Assignment:
Range to copy from the entries below: the line containing "Task: Click the green checkmark beside 系统语言" through the line containing "Given: Open the Activity view", inclusive. Retype only those lines, exactly, without any images.

─── Source records ───

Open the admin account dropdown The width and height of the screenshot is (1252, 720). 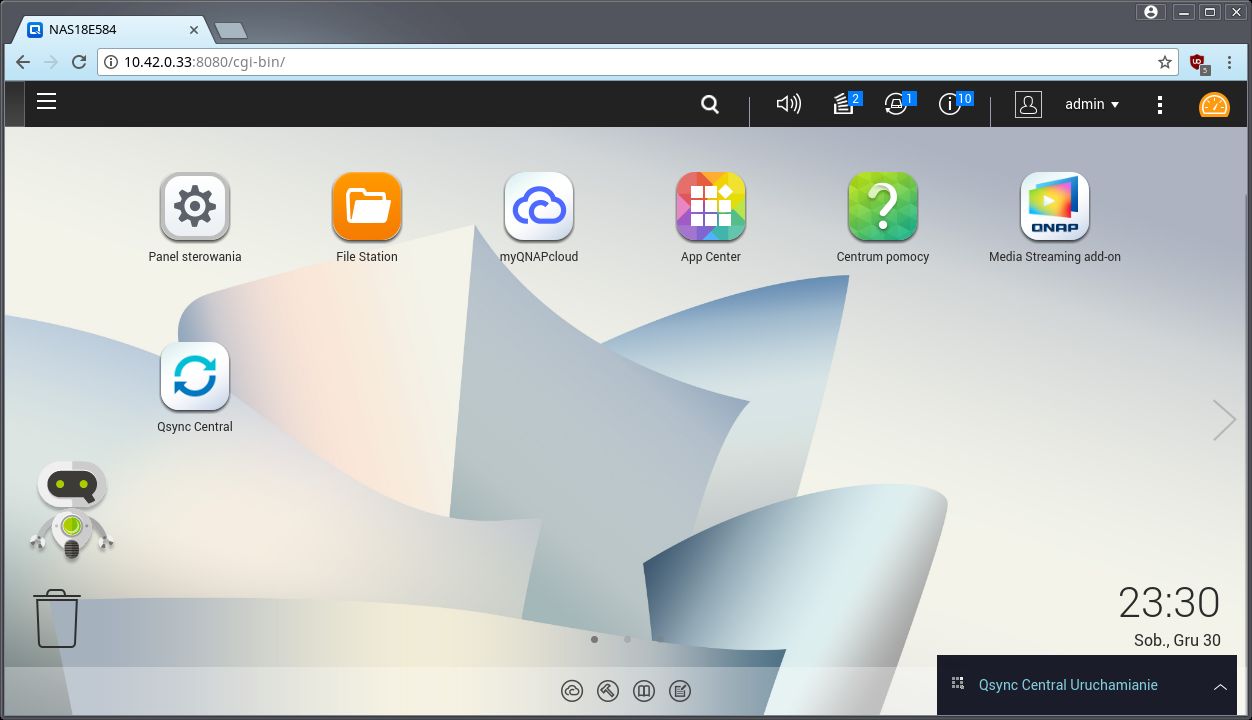click(x=1091, y=104)
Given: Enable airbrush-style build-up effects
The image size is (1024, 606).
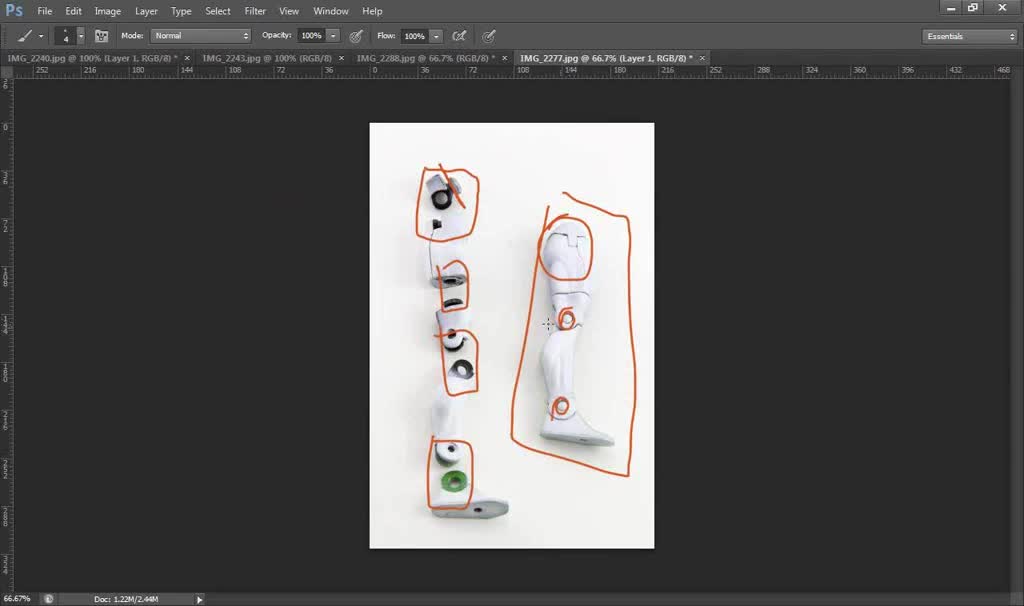Looking at the screenshot, I should click(x=459, y=36).
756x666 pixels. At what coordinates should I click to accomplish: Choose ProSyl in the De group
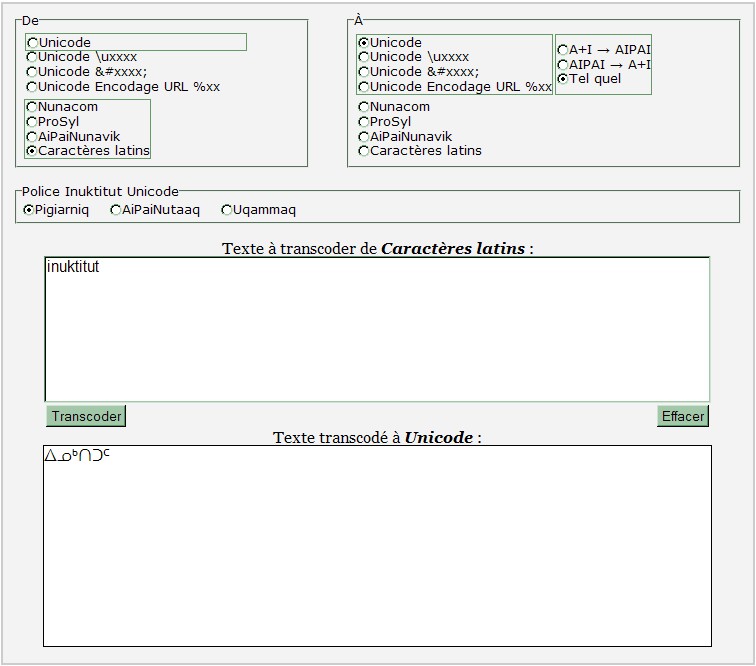pyautogui.click(x=33, y=122)
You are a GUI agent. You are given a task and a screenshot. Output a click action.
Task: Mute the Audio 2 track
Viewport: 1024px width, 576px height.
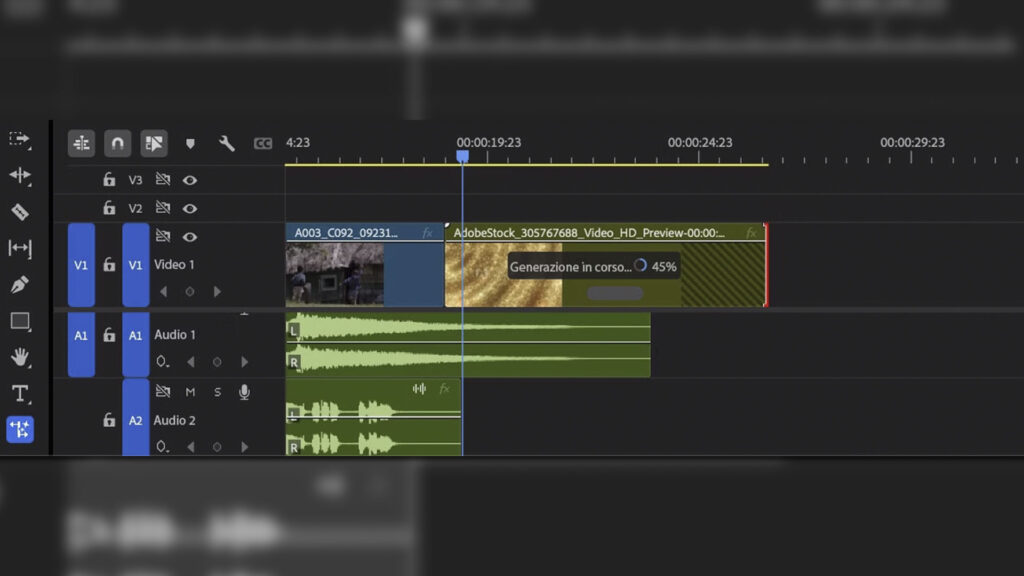pyautogui.click(x=190, y=392)
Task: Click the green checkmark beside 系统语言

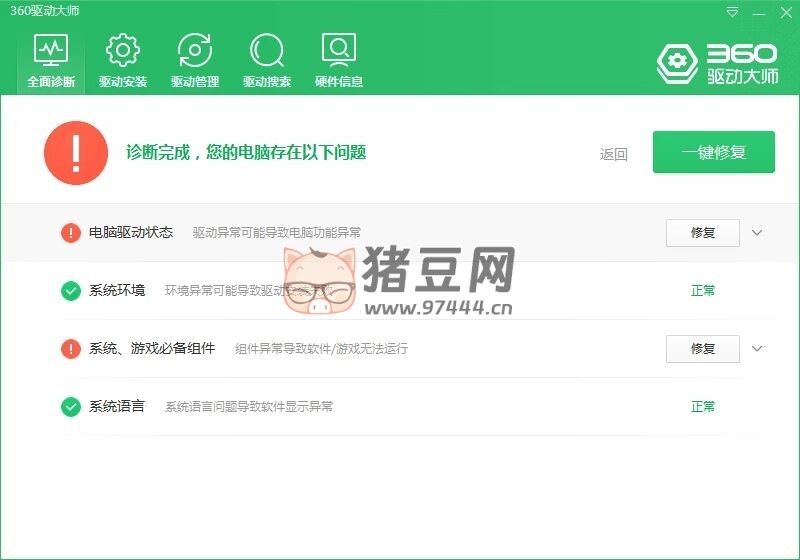Action: [71, 407]
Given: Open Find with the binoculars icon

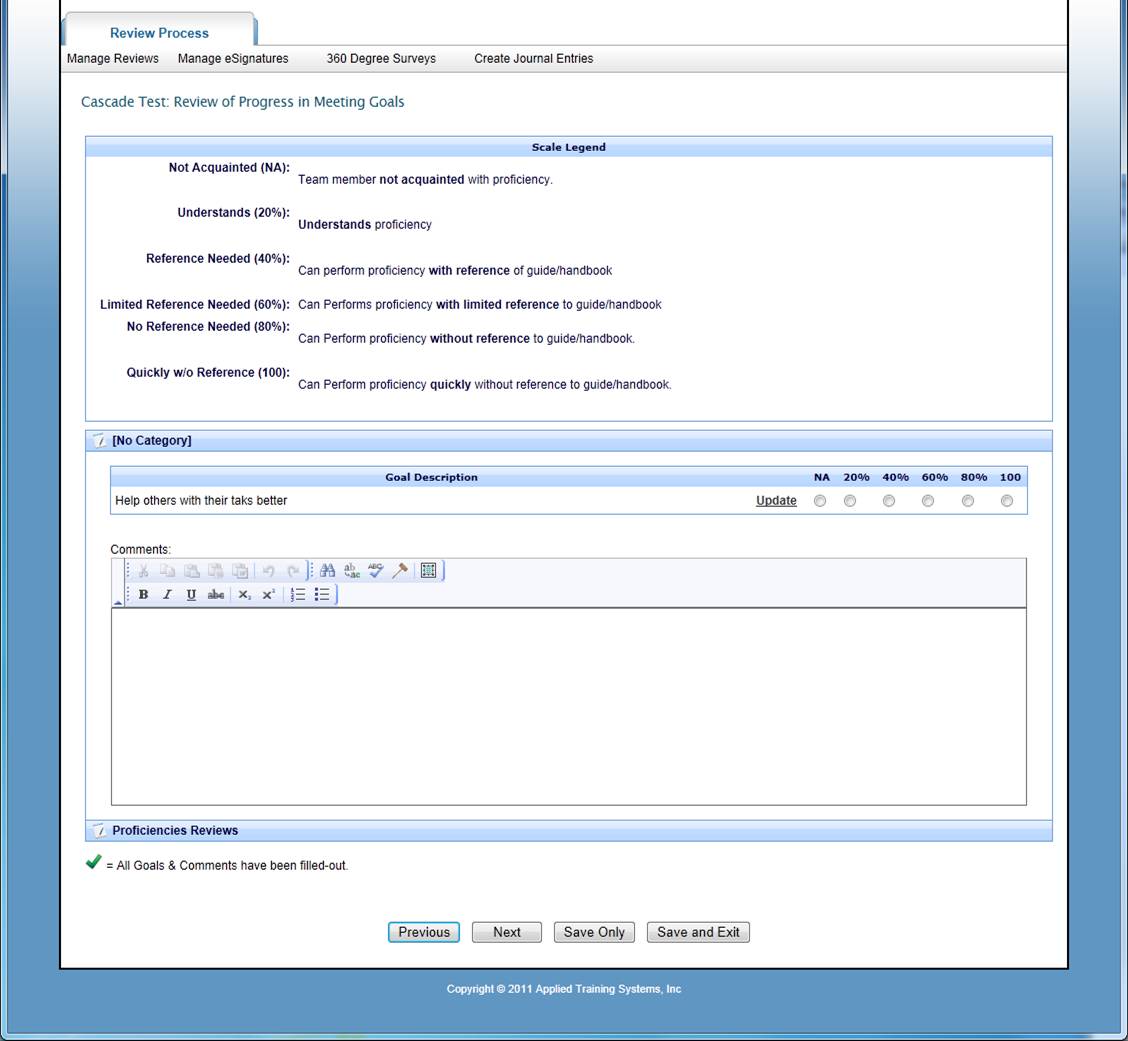Looking at the screenshot, I should (327, 571).
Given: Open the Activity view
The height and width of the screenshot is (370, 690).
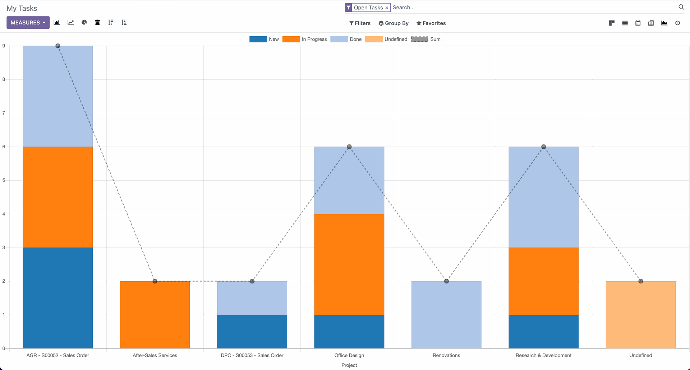Looking at the screenshot, I should pyautogui.click(x=677, y=23).

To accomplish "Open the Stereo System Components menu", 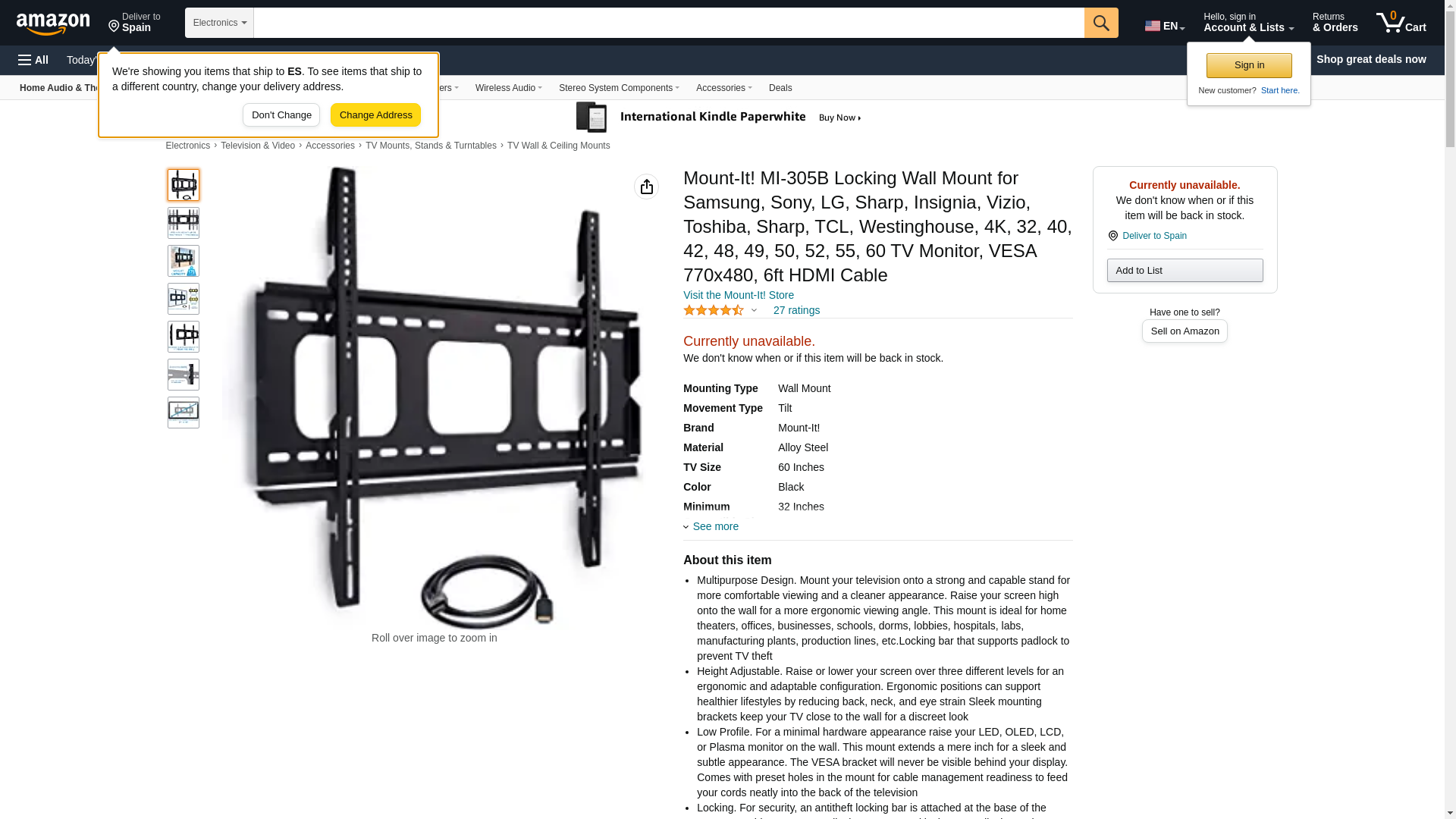I will click(619, 88).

───

Written reply:
Task: Click the green checkmark beside 系统语言

Action: [71, 407]
Given: Open Find with the binoculars icon

Looking at the screenshot, I should (327, 571).
Given: Open the Activity view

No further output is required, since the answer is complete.